There is no doubt that yay is popular, but that doesn't mean it is good. It is "popular" among people who try arch for a week, completely geek out about it and think they're special because they managed to install it. Then they post all over the blogosphere about how great yay is. What you don't read is that a week later they've given up on arch because everything is broken and has gone to shit (because of their bad choices).
While I suspect you will find a few experienced long-time archers who prefer yay, there are two things to keep in mind 1) such people are a very very small minority of experienced users, and 2) even they will say NO ONE should use yay, or any other AUR helper, until they understand how the AUR works (by getting experience using just the officially supported tools: makepkg and pacman).
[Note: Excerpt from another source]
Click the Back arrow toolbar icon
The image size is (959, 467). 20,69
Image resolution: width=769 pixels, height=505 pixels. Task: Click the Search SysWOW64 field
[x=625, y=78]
In the absence of a substantial number of AUR packages in use, and / or AUR packages that depend on other AUR packages, helpers don't help. They add a lot of complexity and bug-surface for no benefit whatsoever. If / when you get to a point where you have a lot of AUR packages that depend on other AUR packages, then a good helper might be waranted. But if you don't write it yourself (so you fully understand it) you should chose one made by a skilled and knowledgable coder - right now Alad's project may be the only one in that category (aur tools I think it's called - I've never had a use for it myself edit: aurutils).
Last edited by Trilby (2023-09-29 13:57:10)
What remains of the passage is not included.